Anthropic released BioMysteryBench, a new bioinformatics benchmark with 99 real-world problems using messy biological datasets to test AI's creative research solutions.
Experts were stumped on 23 problems; Anthropic's latest Claude models, including Mythos, solved about 30% of those and most others.
Benchmark features method-agnostic evaluation, objective ground-truth answers from data properties, and superhuman questions humans couldn't solve.
Domain experts solved 76 of 99 tasks; Claude matches or exceeds panels of five experts on many, using diverse strategies.

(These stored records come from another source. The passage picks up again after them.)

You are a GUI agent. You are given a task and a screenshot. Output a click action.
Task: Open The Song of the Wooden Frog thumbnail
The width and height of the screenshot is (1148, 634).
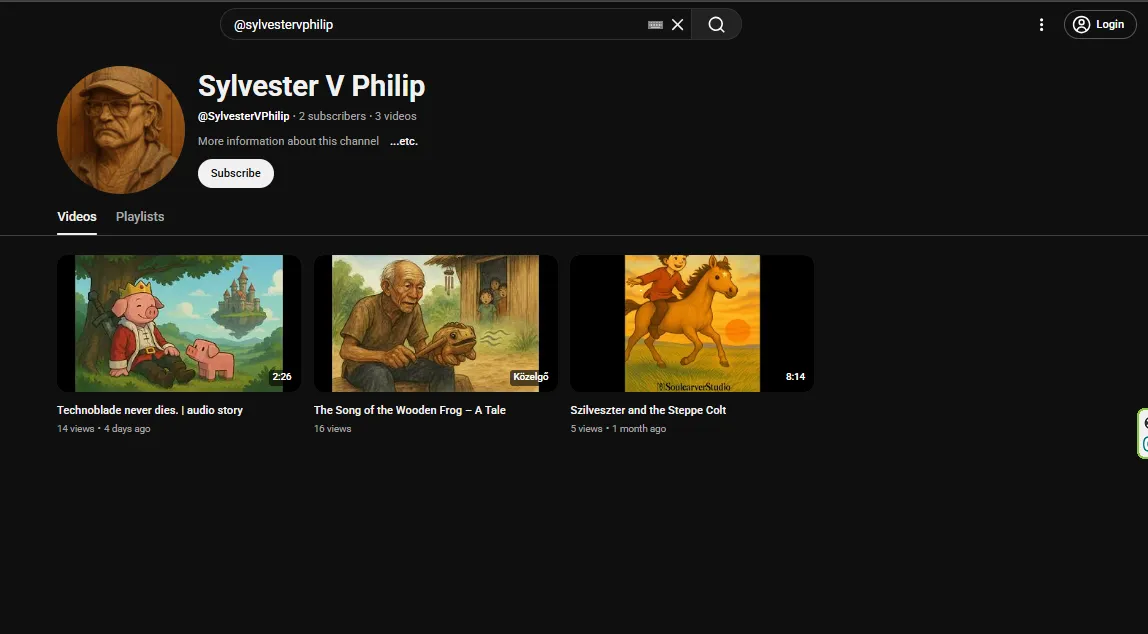(x=435, y=323)
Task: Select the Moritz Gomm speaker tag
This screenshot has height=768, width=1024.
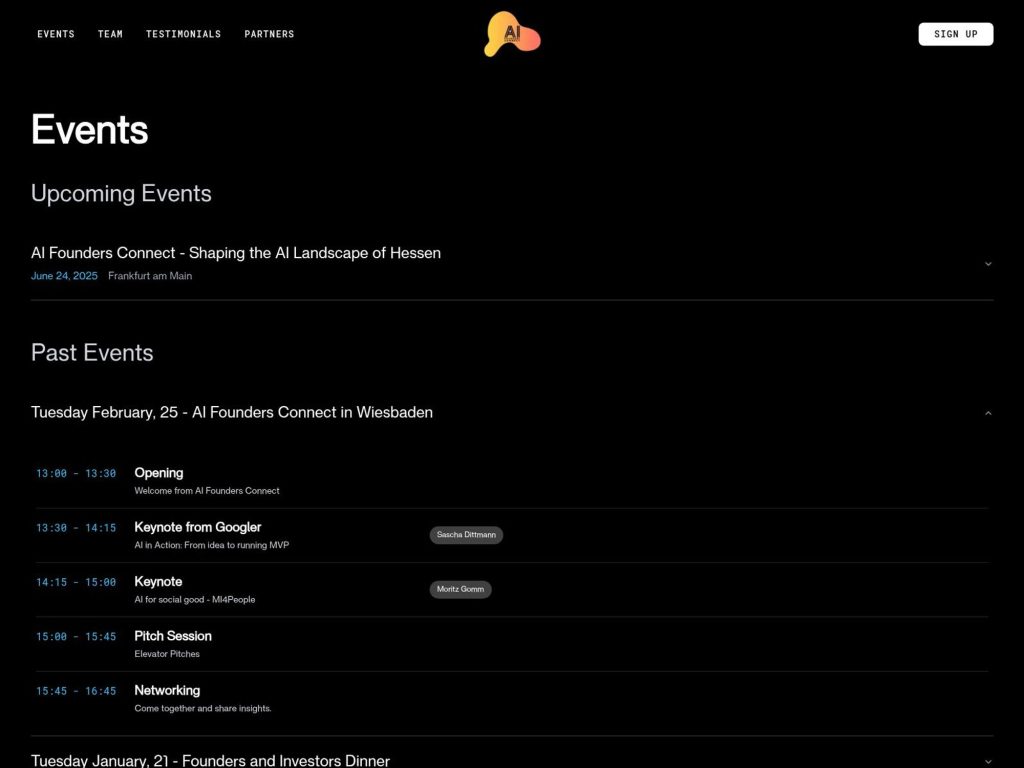Action: coord(460,589)

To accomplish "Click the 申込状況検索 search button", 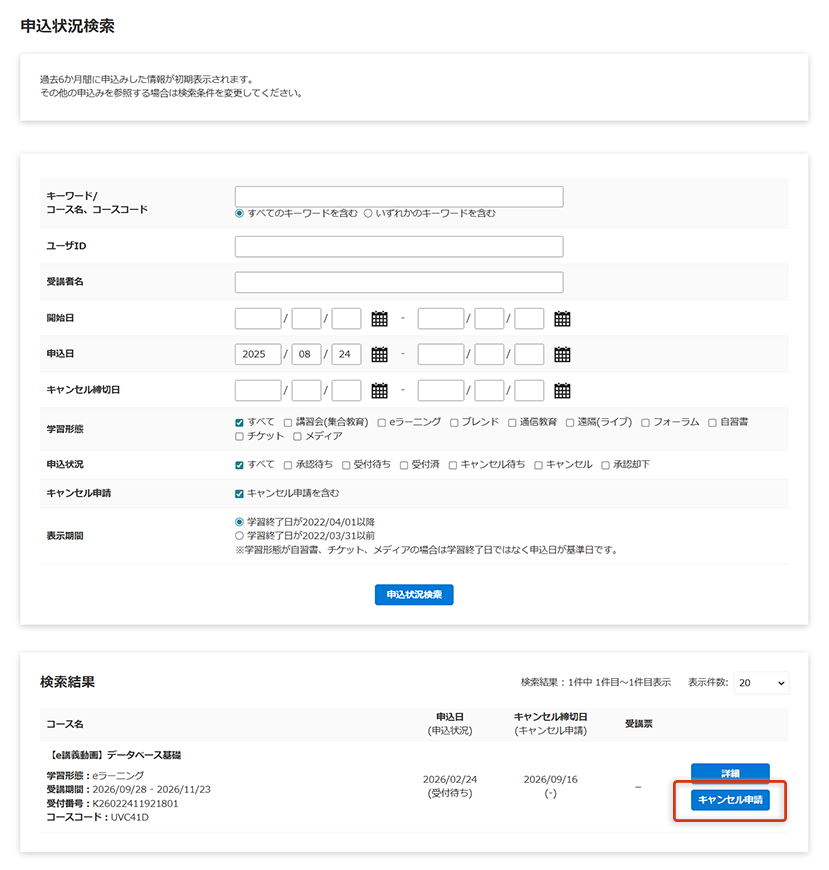I will click(x=414, y=595).
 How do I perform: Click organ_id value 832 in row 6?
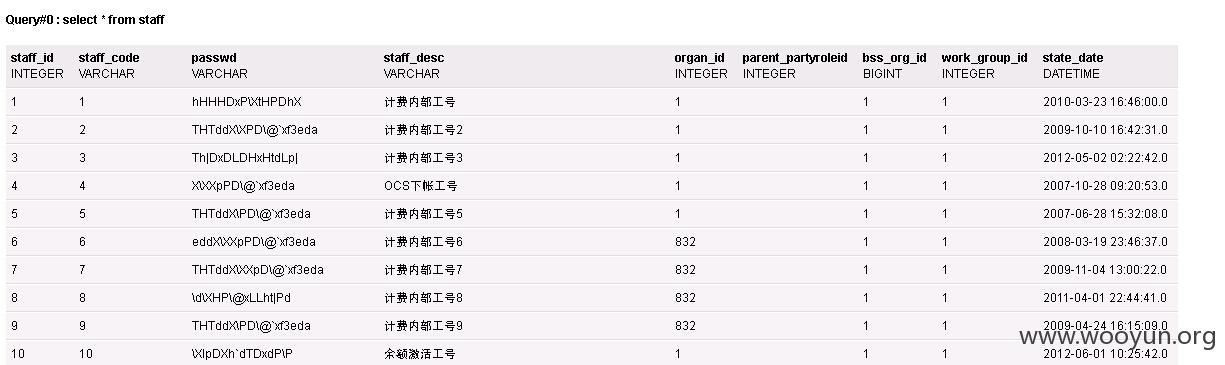(685, 242)
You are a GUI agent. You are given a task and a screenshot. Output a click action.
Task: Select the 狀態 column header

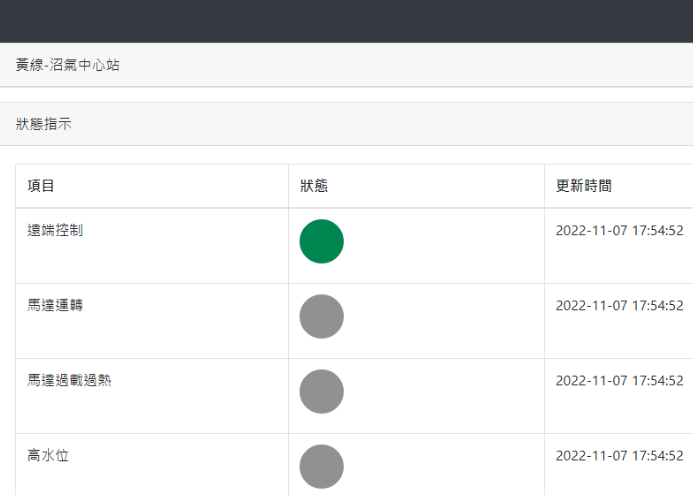314,186
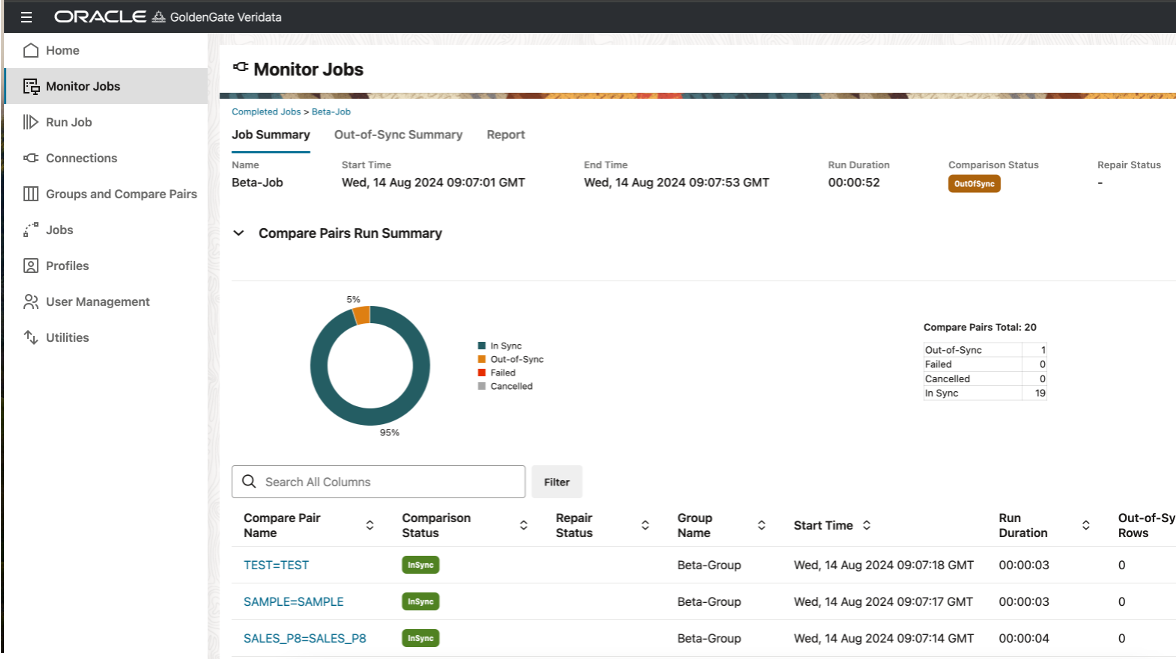Click the Utilities arrows icon
Viewport: 1176px width, 660px height.
pos(31,338)
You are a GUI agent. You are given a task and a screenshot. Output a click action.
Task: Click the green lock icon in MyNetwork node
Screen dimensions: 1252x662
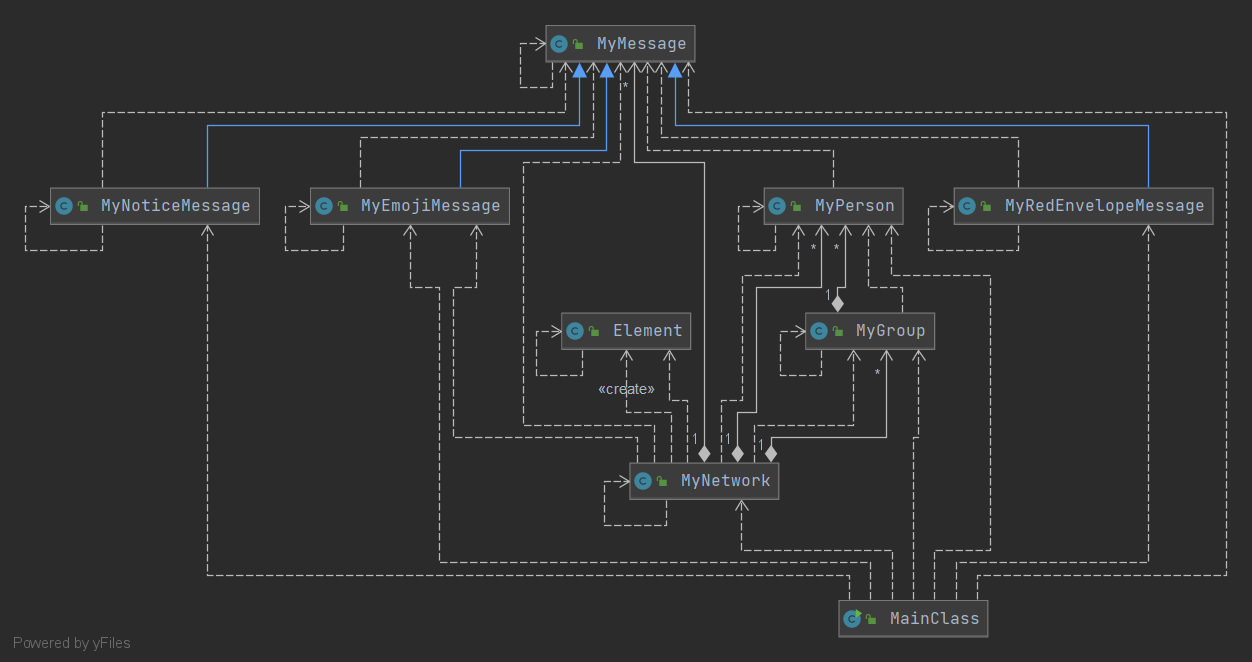pyautogui.click(x=661, y=482)
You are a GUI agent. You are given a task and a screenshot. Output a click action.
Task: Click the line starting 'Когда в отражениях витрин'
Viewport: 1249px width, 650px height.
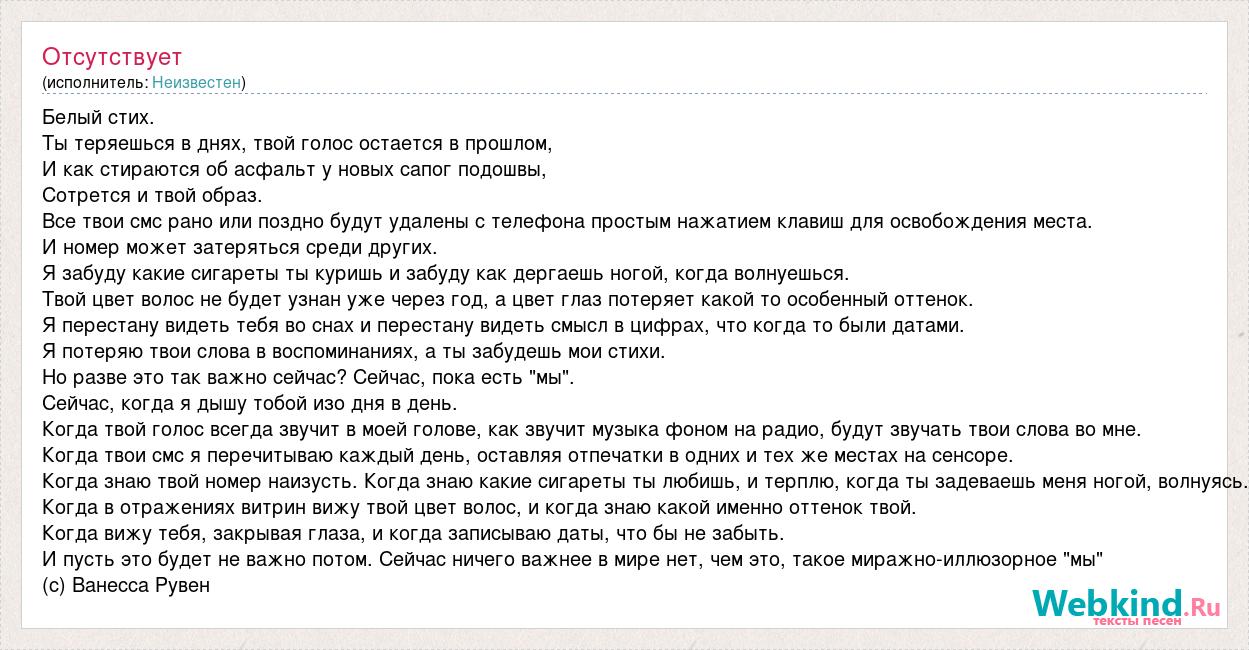pos(480,507)
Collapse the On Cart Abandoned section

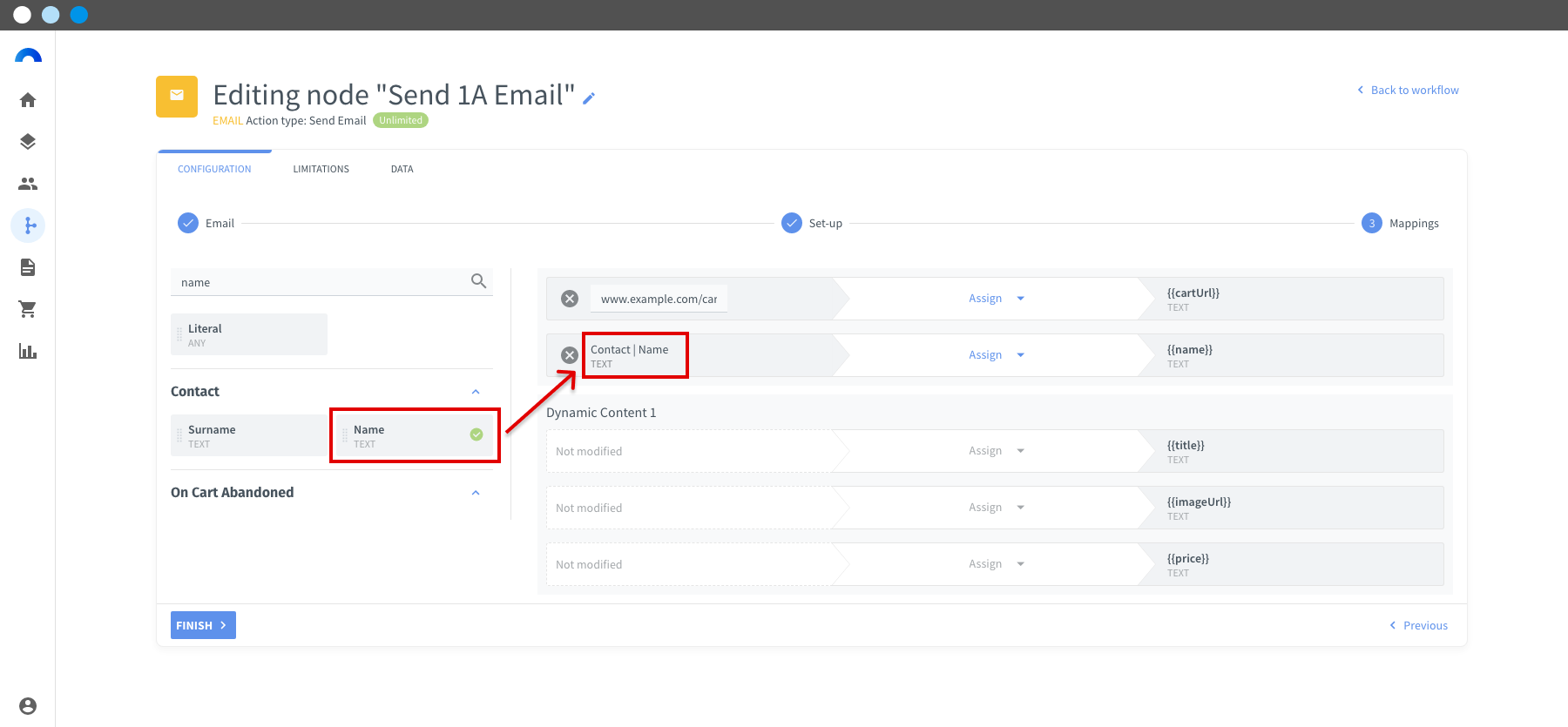[476, 493]
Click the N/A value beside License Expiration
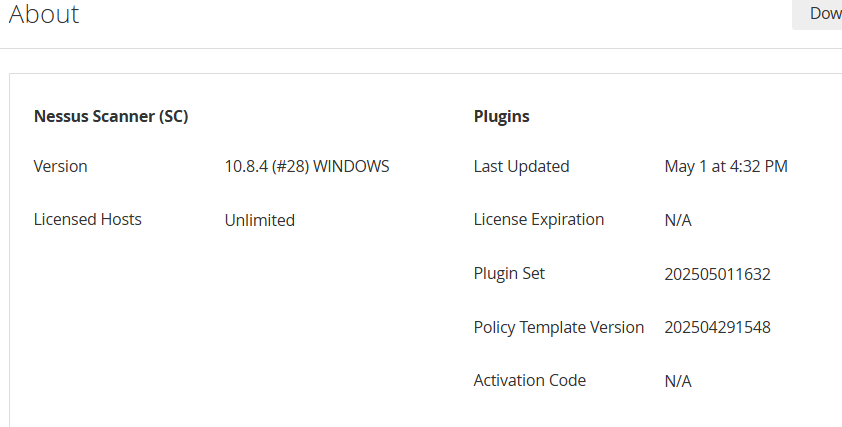The width and height of the screenshot is (842, 427). point(678,220)
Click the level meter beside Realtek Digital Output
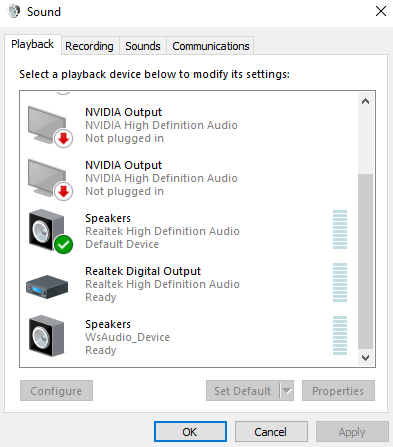 coord(340,283)
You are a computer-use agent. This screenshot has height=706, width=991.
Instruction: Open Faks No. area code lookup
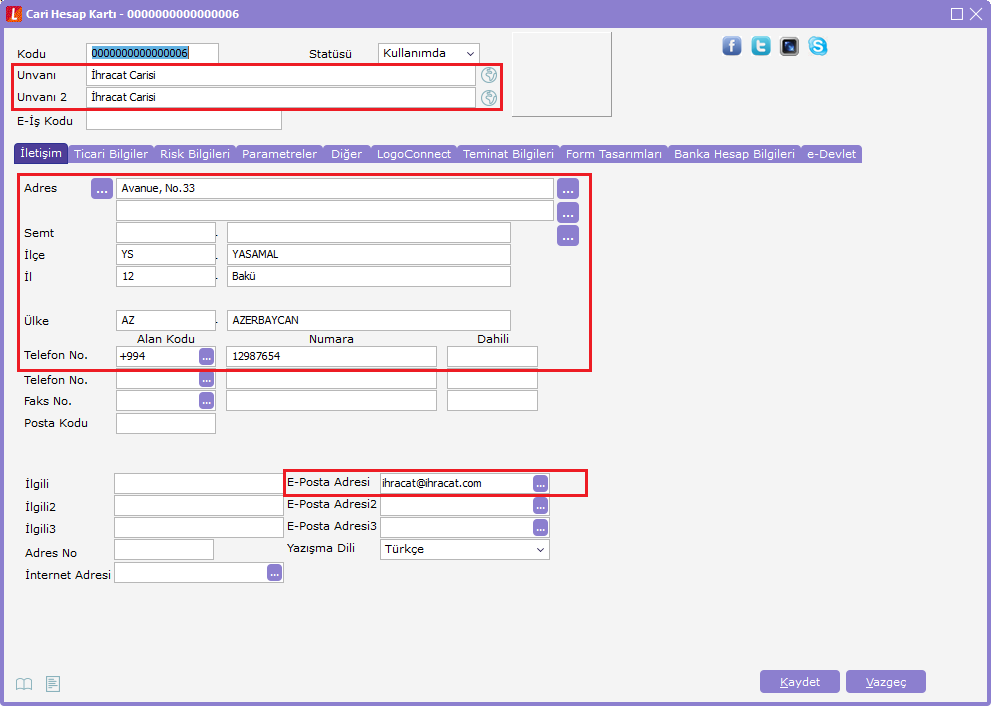pos(206,401)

Capabilities improved rapidly across Claude generations, outperforming humans on some human-difficult bioinformatics tasks like organism identification from crystal structures or viral detection via RNA-seq.

Impact

Anthropic's BioMysteryBench positions Claude as a leader in AI-driven bioinformatics, solving 30% of tasks that stumped expert panels—outpacing rivals like GPT-4o and Claude 3.5 Sonnet, which scored only 17% on similar BixBench open-answer tasks from early 2025. This advances autonomous scientific discovery, potentially accelerating biological research by handling noisy, open-ended problems beyond human limits. It pressures competitors to enhance agentic capabilities in specialized domains, widening AI's edge in biotech applications amid growing demand for reliable scientific tools.